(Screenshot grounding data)
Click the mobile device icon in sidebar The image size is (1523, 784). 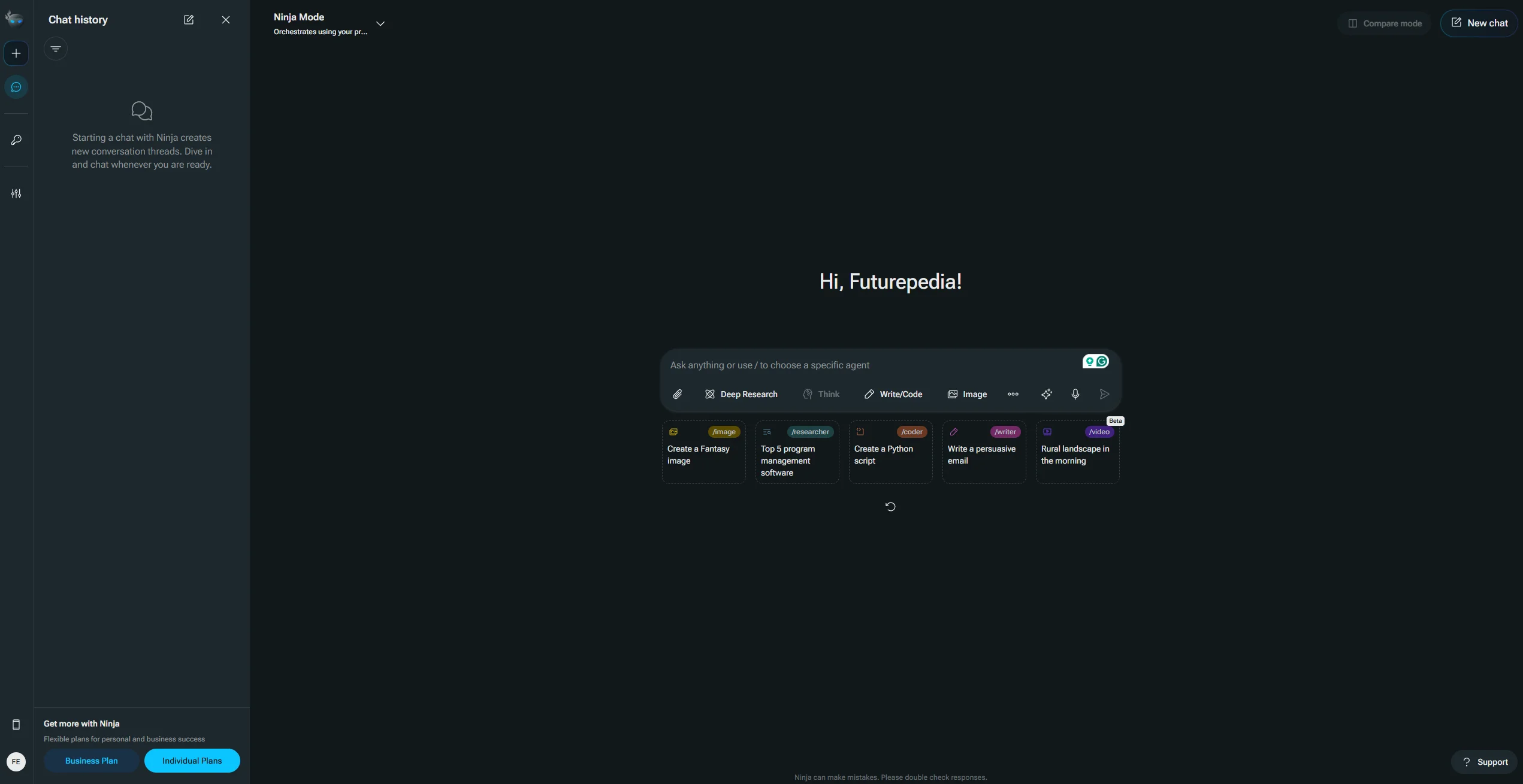pos(16,725)
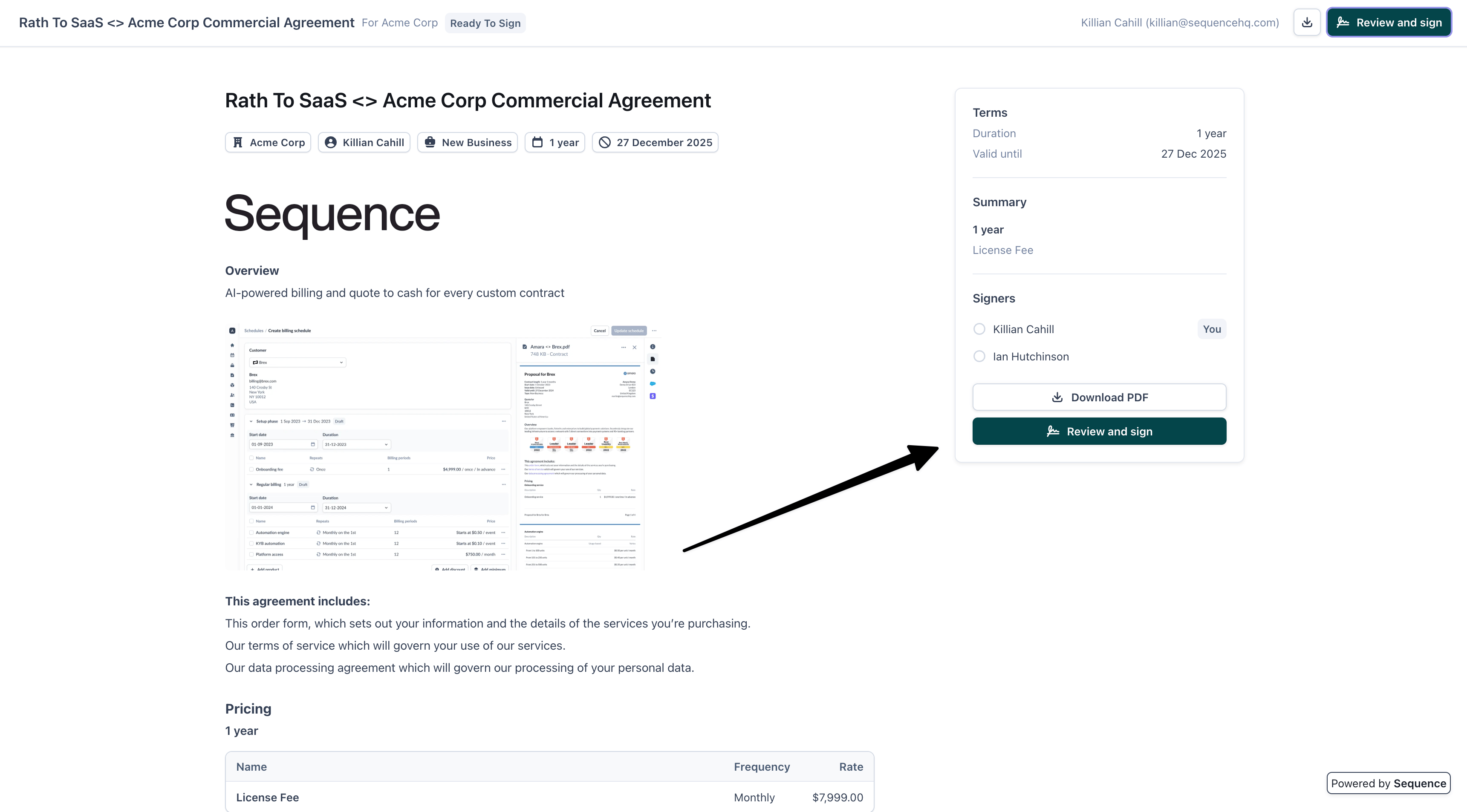Screen dimensions: 1467x812
Task: Select the Killian Cahill signer circle
Action: pos(979,329)
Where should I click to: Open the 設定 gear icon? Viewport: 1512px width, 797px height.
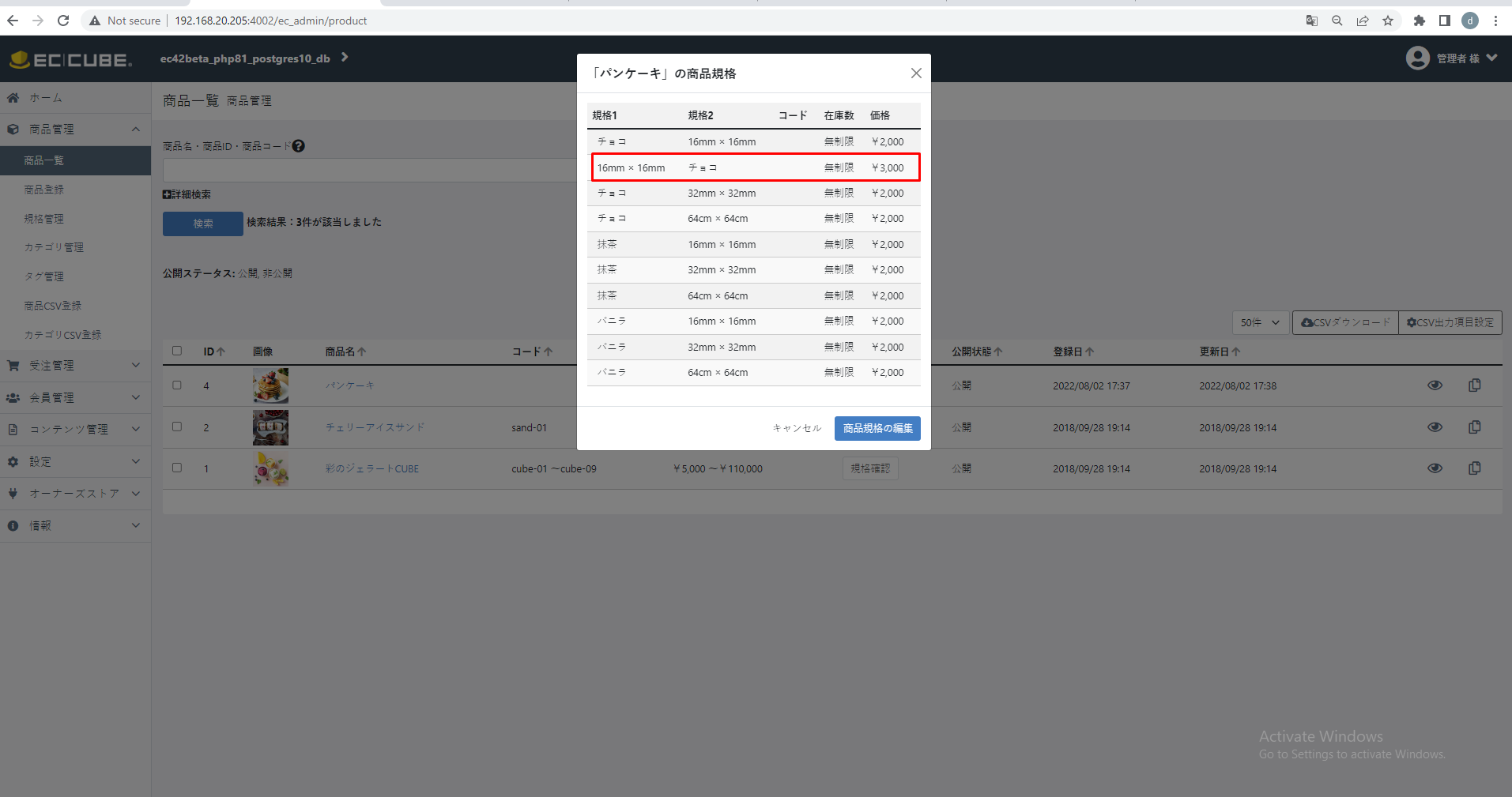13,461
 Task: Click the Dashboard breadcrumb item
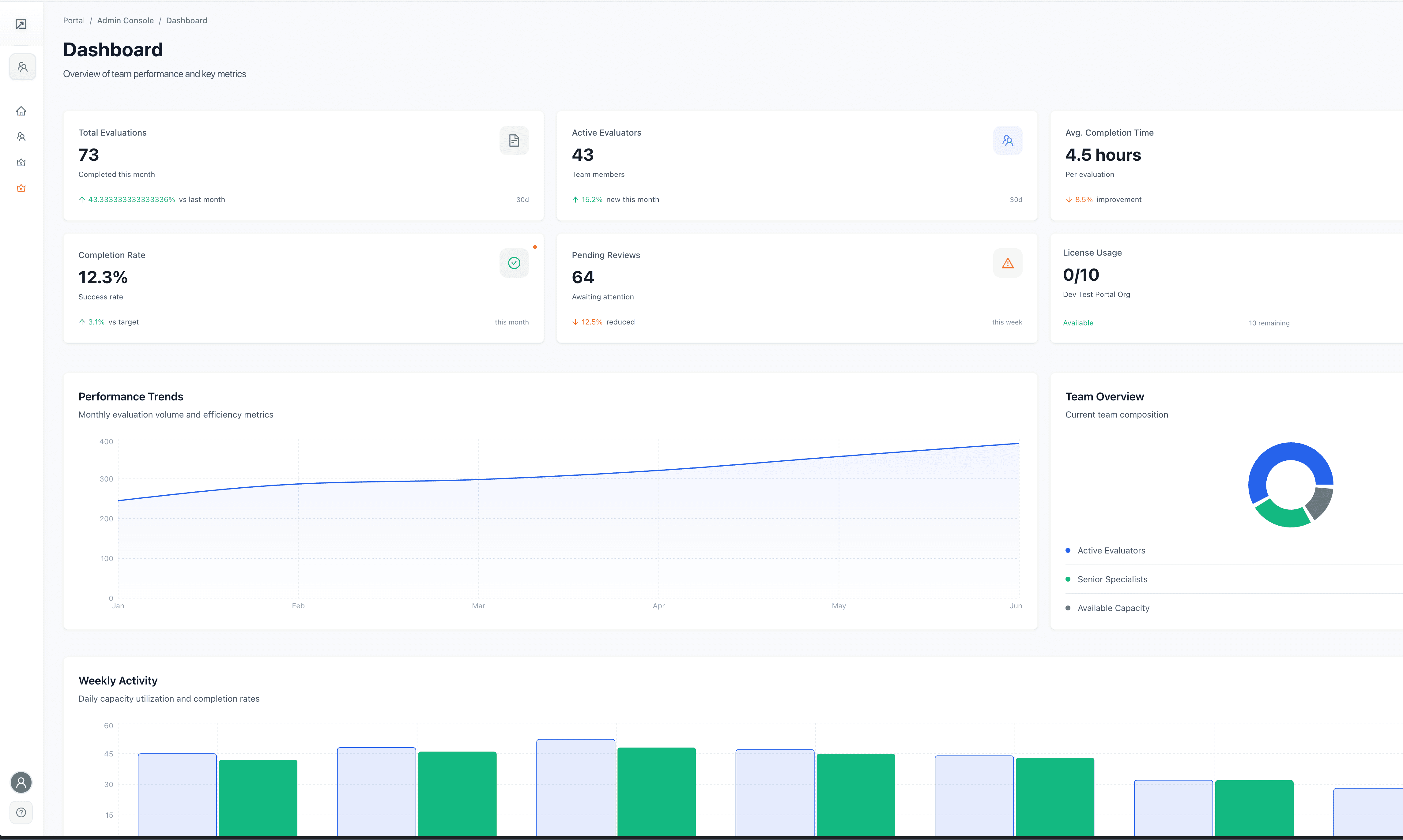[186, 21]
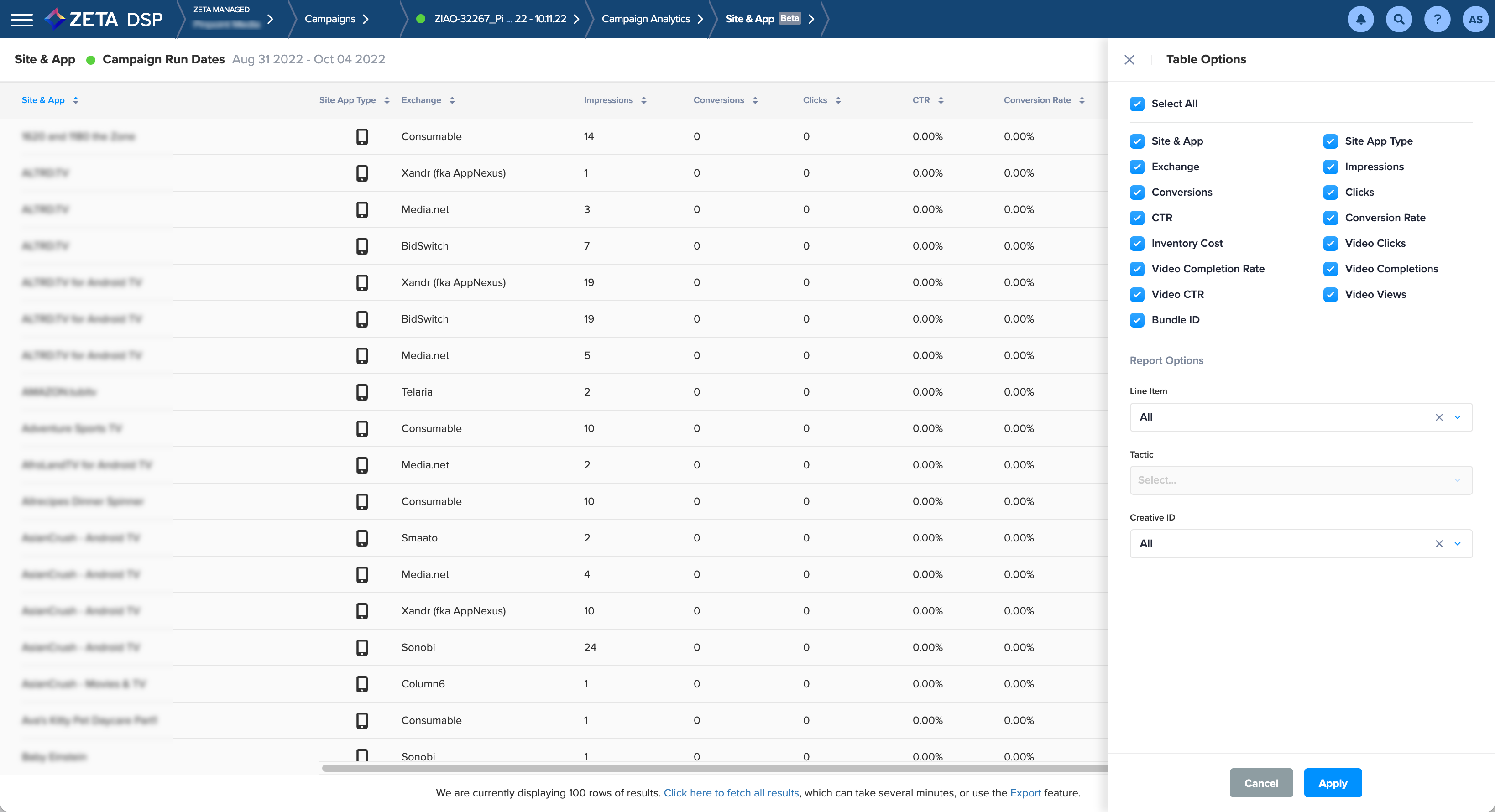Open the hamburger navigation menu
The image size is (1495, 812).
tap(22, 19)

# [Required action]
Word for word, give again the lines from the line with "Where should I" through the end of the records above, with both ends included and the pictures left out.

# [Answer for the task]
Where should I click to: Open the 設定 gear icon? Viewport: 1512px width, 797px height.
13,461
 Task: Click the Dashboard breadcrumb item
[186, 21]
Open the hamburger navigation menu
The image size is (1495, 812).
tap(22, 19)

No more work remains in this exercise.